Trigeminal Neuralgia as a Rare Complication of Idiopathic Intracranial Hypertension.

INTRODUCTION

Idiopathic intracranial hypertension (IIH) is a rare cause of chronic headaches. Usually, patients with IIH present headaches and papilledema with no focal neurological signs. Classical MRI findings feature characteristic signs, i.e., dilated perioptic nerves sheath and empty sella turcica. Rarely, cranial nerve palsies existed, especially abducens nerve palsy.

CASE PRESENTATION

We reported herein another rare clinical feature of IIH: trigeminal neuralgia in association with meningocele. This 35-year-old obese woman initially presented with chronic headaches and papilledema. Cerebral MRI showed classical IIH findings. The CSF opening pressure was increased. A treatment coupling acetazolamide and iterative lumbar punctures led to the regression of papilledema, but headaches were difficult to control. Ten years later, while she was lost to follow up and treated with acetazolamide by her , she developed extremely painful neuropathic pain in the left trigeminal nerve territory, in association with a recurrence of the chronic headaches. A new MRI showed new bilateral cavum trigeminal meningoceles, predominantly on the left side, associated with an atrophy of the cisternal segment of the left trigeminal nerve.

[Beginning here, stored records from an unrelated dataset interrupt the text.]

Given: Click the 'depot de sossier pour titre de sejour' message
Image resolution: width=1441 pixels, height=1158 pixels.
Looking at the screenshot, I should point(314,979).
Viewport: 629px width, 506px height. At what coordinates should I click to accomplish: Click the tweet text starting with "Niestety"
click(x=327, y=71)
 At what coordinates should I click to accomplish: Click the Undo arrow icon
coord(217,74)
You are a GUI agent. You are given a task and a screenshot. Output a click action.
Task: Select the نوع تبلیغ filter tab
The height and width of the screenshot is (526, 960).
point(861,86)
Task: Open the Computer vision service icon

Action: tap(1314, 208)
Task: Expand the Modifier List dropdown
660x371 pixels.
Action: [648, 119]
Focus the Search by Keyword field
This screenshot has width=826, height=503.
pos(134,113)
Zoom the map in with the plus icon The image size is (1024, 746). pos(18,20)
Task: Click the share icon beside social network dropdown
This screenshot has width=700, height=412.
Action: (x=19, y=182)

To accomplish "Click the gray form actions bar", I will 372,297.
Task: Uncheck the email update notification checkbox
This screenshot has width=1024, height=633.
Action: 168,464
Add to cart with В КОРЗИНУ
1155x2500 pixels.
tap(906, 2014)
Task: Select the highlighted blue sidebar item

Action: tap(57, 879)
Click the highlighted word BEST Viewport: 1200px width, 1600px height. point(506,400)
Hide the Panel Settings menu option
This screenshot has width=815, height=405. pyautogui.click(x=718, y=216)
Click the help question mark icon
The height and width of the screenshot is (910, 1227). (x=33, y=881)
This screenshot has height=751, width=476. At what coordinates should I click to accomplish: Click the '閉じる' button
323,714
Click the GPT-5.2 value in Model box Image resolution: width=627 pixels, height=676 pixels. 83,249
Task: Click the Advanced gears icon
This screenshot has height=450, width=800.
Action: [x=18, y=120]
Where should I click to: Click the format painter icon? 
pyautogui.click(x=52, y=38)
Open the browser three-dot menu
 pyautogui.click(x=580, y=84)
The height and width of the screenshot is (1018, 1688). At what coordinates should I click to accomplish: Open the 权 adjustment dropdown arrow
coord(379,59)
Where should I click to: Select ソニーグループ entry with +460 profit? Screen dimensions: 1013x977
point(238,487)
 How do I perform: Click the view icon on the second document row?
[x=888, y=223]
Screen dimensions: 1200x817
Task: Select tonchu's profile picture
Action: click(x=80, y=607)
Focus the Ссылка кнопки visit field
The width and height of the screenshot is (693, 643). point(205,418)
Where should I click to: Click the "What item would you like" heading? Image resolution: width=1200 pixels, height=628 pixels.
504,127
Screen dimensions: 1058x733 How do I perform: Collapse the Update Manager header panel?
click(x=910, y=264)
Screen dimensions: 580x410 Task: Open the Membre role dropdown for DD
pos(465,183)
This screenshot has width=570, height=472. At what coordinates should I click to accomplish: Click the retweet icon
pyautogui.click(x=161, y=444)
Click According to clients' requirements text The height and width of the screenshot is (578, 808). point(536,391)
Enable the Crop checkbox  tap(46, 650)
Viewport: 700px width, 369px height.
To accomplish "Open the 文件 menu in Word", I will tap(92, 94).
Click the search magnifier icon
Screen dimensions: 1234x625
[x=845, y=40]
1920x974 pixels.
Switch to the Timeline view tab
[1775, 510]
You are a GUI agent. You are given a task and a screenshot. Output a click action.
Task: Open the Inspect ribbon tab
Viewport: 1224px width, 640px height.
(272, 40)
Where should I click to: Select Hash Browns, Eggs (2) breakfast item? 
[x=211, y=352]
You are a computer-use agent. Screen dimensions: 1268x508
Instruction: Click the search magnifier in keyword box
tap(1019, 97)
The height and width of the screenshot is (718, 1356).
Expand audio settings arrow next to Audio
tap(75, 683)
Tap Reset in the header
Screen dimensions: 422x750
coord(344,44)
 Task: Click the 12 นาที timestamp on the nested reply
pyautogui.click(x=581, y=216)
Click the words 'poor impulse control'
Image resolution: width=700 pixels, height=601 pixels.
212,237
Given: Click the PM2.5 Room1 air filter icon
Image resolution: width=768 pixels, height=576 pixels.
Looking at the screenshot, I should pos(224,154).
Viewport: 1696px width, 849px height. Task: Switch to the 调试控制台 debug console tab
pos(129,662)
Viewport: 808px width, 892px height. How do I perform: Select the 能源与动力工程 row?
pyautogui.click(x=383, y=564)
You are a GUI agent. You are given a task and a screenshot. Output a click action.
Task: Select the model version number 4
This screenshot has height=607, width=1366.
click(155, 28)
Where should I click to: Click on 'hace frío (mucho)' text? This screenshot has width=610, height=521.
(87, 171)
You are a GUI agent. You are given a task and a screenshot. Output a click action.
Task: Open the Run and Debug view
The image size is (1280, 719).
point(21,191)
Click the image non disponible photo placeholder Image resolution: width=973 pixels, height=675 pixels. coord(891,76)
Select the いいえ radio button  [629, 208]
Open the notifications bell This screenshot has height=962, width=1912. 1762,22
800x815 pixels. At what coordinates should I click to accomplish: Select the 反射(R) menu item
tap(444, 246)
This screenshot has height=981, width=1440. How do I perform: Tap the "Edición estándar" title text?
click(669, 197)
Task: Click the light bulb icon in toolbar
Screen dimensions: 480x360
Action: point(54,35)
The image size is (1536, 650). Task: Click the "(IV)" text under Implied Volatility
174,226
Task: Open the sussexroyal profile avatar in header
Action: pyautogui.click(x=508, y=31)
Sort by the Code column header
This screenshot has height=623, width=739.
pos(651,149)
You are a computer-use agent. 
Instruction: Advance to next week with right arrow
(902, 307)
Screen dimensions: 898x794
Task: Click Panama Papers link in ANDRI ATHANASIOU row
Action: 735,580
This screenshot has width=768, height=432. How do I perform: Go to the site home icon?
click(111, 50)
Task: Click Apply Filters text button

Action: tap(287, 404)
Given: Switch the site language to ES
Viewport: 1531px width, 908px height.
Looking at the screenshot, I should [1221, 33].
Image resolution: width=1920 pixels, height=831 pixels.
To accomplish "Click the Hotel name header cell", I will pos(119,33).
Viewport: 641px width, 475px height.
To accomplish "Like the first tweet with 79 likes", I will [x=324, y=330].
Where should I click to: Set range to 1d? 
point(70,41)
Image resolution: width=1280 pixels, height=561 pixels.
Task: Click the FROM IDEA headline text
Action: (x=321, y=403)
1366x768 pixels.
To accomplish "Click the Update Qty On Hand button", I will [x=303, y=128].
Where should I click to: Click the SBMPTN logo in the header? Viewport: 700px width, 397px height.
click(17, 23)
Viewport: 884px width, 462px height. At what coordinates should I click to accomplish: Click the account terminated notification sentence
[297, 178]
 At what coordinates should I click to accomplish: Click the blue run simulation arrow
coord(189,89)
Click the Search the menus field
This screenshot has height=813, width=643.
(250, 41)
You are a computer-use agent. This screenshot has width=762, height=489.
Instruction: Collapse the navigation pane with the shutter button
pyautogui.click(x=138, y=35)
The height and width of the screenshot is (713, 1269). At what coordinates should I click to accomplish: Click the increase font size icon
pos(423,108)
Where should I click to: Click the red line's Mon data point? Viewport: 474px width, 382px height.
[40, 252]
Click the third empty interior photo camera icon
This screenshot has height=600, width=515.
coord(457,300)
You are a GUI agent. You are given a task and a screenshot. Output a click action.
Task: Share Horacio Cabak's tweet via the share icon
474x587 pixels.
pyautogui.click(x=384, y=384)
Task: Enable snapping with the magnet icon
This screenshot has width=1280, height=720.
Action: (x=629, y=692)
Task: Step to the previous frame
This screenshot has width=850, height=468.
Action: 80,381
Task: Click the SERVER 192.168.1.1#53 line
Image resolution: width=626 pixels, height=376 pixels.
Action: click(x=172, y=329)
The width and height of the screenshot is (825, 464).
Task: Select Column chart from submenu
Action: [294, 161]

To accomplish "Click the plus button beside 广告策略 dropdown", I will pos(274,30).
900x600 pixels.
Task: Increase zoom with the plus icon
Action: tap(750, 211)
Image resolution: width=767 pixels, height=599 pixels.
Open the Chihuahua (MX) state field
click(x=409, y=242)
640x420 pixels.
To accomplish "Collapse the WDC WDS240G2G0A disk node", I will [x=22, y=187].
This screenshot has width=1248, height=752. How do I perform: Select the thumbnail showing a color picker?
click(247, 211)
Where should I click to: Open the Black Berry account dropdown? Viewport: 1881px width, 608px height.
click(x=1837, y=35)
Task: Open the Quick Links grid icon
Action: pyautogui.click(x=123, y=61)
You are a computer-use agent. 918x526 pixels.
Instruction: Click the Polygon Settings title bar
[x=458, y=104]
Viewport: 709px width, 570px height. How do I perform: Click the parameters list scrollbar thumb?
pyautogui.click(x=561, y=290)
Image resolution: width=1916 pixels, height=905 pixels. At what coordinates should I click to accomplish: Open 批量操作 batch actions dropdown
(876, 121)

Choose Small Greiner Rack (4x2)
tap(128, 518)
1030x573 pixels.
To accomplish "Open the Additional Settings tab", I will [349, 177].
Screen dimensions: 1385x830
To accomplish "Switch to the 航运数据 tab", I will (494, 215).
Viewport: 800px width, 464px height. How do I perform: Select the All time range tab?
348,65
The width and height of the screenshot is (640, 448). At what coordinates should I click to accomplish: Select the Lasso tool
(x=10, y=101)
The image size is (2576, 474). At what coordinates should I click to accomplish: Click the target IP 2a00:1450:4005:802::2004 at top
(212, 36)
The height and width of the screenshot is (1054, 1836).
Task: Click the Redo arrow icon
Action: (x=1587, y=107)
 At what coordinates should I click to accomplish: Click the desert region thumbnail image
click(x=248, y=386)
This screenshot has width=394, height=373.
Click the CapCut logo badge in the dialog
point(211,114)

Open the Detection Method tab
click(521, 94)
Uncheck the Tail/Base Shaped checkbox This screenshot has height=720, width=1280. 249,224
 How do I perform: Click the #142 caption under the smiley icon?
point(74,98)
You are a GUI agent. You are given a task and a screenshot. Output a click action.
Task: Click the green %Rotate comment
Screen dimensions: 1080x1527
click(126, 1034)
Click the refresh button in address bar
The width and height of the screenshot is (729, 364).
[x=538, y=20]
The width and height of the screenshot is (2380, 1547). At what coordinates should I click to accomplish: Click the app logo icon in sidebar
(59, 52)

Angio-CT showed transverse sinus stenosis, treated by stenting. After this treatment, IIH symptoms disappeared, while trigeminal neuralgia amplified: a surgical procedure led to its complete disappearance.

CONCLUSION

To our knowledge, this is the first case reported of trigeminal neuralgia associated with meningocele formation in IIH. Our case illustrates the great efficacy of venous stenting in IIH, and one may wonder whether earlier stenting could have avoided the subsequent development of meningoceles and subsequent neuralgia.